Wales' Six Nations clash against France in Port Talbot on Sunday is crucial for two very important reasons.
Not only do the Welsh girls need a championship victory after the two opening defeats to Italy and Ireland but unbeaten France are in Wales's World Cup group, a competition the French are actually hosting in the summer.
It is going to be tough for Rachel Taylor's side having to face a confident French side who have won their opening two matches against England (18-6) and Italy (29-0).
But there will be a difference in confidence levels on Sunday and France will now have half an eye on winning the Six Nations title and possibly the Grand Slam.
After Wales, France still have to play Scotland, the weakest team in the tournament, and Ireland, also unbeaten so far, have got to travel to meet the French.
What stands out for me is that Italy, who only just beat Wales, leaked five tries against France.
And a big concern for Wales is that France's key player, scrum-half Marie-Alice Yahe, is back after missing the opening two Six nations rounds through injury.
Yahe runs the show and is helped by the fact she operates behind a powerful French pack who are capable of bullying their way over the line through scrum and line-out drives.

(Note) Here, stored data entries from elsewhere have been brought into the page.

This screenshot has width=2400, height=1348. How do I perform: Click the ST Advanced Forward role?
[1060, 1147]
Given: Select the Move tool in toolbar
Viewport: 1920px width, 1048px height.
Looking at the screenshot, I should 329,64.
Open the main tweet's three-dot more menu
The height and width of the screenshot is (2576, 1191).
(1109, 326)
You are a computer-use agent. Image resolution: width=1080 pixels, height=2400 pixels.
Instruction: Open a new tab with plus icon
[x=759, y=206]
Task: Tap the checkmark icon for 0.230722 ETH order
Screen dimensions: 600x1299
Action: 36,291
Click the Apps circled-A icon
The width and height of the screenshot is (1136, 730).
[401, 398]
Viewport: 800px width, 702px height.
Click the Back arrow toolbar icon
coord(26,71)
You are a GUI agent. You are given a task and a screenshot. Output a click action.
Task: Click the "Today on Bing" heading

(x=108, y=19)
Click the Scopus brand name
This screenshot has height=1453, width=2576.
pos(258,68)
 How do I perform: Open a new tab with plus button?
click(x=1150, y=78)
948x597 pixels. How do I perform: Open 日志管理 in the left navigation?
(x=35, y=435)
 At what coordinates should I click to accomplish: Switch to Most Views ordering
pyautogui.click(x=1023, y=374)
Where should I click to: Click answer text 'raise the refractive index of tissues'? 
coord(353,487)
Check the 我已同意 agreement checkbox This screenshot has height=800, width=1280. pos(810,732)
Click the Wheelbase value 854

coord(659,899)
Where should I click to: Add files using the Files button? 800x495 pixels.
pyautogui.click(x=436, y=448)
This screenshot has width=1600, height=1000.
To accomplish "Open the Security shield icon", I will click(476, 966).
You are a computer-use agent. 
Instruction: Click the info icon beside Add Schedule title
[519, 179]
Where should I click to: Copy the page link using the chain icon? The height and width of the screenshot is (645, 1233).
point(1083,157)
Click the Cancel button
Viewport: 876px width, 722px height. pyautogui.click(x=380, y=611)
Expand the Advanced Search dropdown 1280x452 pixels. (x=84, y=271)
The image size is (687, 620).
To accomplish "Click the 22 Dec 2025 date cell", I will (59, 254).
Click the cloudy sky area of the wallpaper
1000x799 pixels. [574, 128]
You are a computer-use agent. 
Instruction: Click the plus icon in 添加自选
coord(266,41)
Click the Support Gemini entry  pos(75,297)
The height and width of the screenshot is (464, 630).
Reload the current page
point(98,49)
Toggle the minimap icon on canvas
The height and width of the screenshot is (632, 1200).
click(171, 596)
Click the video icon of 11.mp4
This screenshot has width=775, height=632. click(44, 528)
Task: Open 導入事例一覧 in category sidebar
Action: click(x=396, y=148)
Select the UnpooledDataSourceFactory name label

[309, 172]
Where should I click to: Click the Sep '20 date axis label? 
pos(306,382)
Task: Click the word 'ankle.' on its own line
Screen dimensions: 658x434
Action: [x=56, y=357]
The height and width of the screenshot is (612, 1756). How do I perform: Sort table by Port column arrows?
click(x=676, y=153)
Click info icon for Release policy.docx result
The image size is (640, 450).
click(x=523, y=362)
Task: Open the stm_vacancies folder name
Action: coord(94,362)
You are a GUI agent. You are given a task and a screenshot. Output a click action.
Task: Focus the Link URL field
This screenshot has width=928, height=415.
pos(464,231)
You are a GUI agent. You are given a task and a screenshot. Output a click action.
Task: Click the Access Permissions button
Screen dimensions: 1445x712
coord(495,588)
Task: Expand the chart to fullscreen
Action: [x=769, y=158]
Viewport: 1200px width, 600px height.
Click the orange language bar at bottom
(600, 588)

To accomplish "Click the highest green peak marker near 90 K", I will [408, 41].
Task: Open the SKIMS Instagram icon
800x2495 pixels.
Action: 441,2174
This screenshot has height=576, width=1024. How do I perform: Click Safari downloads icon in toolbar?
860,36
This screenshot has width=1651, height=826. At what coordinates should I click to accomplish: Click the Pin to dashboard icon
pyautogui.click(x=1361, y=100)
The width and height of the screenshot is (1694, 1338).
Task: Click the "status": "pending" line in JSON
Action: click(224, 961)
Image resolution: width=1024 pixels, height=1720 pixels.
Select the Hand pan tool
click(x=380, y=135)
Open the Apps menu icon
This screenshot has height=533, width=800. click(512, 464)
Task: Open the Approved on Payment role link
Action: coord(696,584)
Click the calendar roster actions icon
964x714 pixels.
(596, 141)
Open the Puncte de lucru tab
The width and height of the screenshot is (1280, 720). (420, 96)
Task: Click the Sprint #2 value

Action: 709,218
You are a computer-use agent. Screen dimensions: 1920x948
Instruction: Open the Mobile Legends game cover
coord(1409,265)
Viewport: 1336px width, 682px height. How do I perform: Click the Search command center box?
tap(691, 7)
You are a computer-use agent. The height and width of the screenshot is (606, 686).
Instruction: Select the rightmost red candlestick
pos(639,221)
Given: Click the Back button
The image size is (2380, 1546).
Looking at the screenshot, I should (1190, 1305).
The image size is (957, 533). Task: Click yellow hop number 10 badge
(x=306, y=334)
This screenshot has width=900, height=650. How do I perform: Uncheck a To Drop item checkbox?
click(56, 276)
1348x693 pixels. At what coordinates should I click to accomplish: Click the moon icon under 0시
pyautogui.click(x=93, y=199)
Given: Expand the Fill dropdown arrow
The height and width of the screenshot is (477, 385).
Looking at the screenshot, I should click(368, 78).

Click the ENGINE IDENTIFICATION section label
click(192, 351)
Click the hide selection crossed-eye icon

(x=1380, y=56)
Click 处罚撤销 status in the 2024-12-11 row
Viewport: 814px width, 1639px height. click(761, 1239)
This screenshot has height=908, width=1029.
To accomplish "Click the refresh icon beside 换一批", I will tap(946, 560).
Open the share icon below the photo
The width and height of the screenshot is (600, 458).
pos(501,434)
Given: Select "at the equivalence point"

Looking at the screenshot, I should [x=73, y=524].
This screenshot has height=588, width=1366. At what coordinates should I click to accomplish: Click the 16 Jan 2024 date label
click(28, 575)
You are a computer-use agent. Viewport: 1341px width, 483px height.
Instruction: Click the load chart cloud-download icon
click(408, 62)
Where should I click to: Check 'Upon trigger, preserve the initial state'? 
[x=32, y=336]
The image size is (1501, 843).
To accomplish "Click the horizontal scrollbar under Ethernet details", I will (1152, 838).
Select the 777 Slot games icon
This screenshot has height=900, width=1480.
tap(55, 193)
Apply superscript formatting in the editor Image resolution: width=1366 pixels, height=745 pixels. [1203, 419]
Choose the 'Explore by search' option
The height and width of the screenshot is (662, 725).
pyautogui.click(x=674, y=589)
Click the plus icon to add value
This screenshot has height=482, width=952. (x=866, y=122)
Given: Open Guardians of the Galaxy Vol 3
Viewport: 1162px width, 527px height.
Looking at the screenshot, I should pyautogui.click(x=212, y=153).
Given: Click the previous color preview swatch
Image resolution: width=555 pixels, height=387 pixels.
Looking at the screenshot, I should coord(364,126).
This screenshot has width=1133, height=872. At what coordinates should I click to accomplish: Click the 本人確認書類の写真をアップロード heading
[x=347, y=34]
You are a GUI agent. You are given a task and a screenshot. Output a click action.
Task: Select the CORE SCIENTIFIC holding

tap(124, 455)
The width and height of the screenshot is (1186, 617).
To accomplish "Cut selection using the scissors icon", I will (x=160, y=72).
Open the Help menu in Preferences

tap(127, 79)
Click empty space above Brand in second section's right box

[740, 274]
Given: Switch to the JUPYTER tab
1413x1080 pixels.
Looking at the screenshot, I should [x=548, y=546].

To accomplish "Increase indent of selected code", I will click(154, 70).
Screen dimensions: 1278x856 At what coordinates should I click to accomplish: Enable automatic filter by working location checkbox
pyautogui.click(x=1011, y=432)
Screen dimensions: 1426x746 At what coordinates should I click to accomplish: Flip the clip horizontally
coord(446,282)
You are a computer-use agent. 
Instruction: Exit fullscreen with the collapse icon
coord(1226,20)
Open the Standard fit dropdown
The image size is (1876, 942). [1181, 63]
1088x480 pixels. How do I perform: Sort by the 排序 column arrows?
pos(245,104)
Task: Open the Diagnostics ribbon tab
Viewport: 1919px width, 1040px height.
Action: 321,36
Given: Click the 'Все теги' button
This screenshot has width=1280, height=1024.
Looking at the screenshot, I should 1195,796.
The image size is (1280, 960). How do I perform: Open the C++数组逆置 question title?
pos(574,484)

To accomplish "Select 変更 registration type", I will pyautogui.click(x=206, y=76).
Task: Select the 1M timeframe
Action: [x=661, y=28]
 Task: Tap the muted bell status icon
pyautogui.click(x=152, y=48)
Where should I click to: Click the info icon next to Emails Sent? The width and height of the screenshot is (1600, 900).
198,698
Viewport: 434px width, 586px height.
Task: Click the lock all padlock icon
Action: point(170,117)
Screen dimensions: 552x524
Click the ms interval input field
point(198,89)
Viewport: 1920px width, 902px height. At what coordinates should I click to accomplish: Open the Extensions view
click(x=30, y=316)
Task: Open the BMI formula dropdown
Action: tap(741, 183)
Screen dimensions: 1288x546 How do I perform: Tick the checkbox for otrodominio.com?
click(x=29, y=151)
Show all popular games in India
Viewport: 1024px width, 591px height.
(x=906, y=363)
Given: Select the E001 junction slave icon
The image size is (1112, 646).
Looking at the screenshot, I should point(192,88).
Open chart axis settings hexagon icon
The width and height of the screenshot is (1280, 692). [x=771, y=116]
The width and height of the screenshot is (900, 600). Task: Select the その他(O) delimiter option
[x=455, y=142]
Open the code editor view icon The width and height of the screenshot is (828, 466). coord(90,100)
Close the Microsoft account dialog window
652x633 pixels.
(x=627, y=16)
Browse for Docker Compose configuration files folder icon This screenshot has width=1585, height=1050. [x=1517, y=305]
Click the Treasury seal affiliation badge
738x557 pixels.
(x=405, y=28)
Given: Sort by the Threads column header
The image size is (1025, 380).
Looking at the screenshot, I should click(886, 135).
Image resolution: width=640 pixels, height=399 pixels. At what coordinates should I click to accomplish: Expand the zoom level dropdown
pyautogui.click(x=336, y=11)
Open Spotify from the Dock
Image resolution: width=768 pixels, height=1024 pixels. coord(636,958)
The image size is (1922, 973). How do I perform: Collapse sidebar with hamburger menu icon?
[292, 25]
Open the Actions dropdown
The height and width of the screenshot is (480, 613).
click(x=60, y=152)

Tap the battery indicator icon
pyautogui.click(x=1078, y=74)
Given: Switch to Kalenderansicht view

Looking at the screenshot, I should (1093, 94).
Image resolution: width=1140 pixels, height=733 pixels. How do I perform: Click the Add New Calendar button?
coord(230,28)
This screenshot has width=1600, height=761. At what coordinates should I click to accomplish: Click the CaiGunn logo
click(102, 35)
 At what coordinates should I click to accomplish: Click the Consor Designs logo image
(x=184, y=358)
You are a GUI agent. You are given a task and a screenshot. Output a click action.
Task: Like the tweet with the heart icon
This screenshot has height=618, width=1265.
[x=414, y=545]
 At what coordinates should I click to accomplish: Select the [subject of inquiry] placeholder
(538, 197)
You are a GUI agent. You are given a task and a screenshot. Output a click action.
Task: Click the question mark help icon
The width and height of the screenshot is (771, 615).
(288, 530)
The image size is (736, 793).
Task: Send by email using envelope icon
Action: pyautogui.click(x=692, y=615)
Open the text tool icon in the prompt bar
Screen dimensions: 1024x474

Wales' problem against both Italy and Ireland was that they found themselves stuck in their own 22 for long periods in the second half and were eventually forced to leak decisive tries.
One of the key weaknesses in the women's game is the inability for teams to ease pressure with touchline kicks. We don't have the Leigh Halfpennys who can relieve pressure with a 60-metre touch-finder.
The good thing for Wales is that France are coming to the Talbot Athletic ground and classically like the French men do not usually travel particularly well. They are not great fans of the mud and rain.
They much prefer playing in compact home grounds which they fill to capacity, ensuring they get great support.
Though Wales do have a light pack in relation to France they do have some good strong runners, especially in midfield where centres Robyn Wilkins and Rebecca de Filippo can pose problems for defences.
Wales created chances against Italy and made a four or five clean line breaks but just did not seem to be able to finish them off, which of course is crucial at this level.
If Wales could pull off a victory it would be amazing for team spirit, not only for this Six nations, but ahead of the forthcoming World Cup.
Wales are in a difficult pool for that with Australia, South Africa and France.
A win against France at the weekend would give the Welsh girls some self-belief ahead of the summer and they are also very capable of beating South Africa, who are pretty inexperienced and not quite in the same league as the men.
So there is no reason why Wales cannot get out of that World Cup pool. They just have to start finishing off their chances and gain a bit more confidence.
The Six Nations is a building block to that World Cup so any positive result against the French would be very welcome indeed.
Meanwhile, on Saturday the England v Ireland women's game is live on the BBC through the red button from Twickenham at 18:20 GMT following the main Six Nations match.